Arturo Maneiro
PUNTADAS CON HILO
El Prestige del Gobierno sanchista
En algo no miente, o no deja de decir lo que piensa, Irene Montero: en su cruzada contra el lenguaje. La ministra de Igualdad no ve en éste la más fabulosa y trascendente conquista del ser humano, pues hay un antes y un después de la primera palabra dicha y entendida, ni un instrumento insustituible para la comunicación y el pensamiento (se piensa hablando con uno mismo), ni una potente máquina de creación y de recreación de la realidad, sino una cosa "que se utiliza para perpetuar el machismo", según expresa la aludida a la menor oportunidad.
No será uno quien niegue que el lenguaje se puede utilizar para eso tan horrible, igual que se utiliza para herir, para mentir o para enamorar, incluso para perpetuar la fatal división entre los sexos que el propio neofeminismo de la ministra proclama, pero tampoco será uno el que avale que a un conjunto de manifestantes se le llame "mogollón de peña", ya sea "in" u "off the record". Ahora bien; eso del mogollón de peña, que sugeriría una cierta menesterosidad idiomática, esconde, en realidad, un doble lenguaje: el que la mayoría de los políticos utilizan para no decir nada, y el que usan, encima, para decirlo mal.
Si la más apreciable funcionalidad del lenguaje radica en su capacidad para transmitir el pensamiento, es lógico que Irene Montero, como tanta gente, lo odie, bien porque se carezca de pensamiento alguno que transmitir, bien porque se prefiera ocultarlo. Tal parece ser el caso de la ministra este último cuando, en conversación informal con la periodista de ETB previa a la entrevista concertada, le comunica, bien que de aquella manera ("superdrásticas", "o sea", "tía"...), que lo que le está diciendo, que la menor asistencia a la manifestación del 8-M lo fue por miedo al contagio del coronavirus, no lo va a decir.
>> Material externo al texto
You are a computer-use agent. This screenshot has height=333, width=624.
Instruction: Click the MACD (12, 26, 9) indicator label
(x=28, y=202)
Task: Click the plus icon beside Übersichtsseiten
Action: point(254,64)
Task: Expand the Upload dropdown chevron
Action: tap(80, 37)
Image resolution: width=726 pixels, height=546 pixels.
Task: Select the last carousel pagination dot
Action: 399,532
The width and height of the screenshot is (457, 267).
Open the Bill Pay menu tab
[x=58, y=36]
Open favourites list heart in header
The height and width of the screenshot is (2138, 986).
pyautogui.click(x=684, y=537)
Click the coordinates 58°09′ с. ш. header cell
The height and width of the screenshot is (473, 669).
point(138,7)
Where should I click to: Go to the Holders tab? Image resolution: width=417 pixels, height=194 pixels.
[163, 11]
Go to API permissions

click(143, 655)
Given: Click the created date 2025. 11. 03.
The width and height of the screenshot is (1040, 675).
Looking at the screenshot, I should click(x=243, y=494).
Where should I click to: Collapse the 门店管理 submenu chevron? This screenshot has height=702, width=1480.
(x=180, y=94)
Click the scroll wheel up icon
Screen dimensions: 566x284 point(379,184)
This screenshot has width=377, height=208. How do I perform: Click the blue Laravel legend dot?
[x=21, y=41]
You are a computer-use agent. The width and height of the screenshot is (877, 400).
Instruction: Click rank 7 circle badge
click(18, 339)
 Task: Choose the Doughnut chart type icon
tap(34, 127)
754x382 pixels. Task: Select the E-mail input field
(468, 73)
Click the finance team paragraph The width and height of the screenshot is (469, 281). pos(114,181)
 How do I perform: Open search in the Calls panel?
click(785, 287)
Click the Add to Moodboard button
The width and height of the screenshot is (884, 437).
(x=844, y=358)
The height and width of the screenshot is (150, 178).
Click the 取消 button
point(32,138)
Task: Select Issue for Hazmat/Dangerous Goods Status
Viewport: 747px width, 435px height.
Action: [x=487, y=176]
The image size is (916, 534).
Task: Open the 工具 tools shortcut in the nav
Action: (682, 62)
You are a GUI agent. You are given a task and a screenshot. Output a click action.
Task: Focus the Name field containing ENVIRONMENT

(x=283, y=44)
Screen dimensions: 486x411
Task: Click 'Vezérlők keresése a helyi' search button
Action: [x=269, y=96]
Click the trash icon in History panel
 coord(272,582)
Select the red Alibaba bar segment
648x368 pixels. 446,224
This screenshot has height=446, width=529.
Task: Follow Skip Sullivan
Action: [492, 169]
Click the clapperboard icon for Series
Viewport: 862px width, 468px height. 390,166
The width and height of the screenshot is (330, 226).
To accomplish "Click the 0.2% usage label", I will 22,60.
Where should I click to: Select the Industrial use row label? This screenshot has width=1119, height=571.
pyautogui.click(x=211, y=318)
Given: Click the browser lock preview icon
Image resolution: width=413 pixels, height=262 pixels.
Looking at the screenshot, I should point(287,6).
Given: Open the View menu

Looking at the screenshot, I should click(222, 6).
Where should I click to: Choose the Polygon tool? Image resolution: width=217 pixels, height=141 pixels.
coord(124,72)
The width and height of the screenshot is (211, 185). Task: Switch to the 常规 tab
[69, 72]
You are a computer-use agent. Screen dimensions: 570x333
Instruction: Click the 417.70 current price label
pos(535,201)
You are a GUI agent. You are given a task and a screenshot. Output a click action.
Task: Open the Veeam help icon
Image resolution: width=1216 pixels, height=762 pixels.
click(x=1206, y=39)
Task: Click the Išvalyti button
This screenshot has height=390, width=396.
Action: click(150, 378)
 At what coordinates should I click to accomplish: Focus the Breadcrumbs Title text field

Y se lo encasqueta así, sin ahorrarse un adarme de doblez ni de rusticidad: "No lo voy a decir porque no lo voy a decir".
Que lo del 8-M agravara la epidemia, como el mitin de Vox, o los partidos de fútbol que se jugaron con público o los aviones que iban y venían en torno a esa fecha, no lo duda nadie, salvo algunos epidemiólogos para quienes la duda es indispensable y no renunciarían ni a tiros a ella, pero al margen de la contribución de todo eso a la tragedia queda, en un pequeño y escondido lugar, el mal sabor de boca de ser interpelados por servidores públicos que, como Montero, detestan el lenguaje como medio de decir la verdad.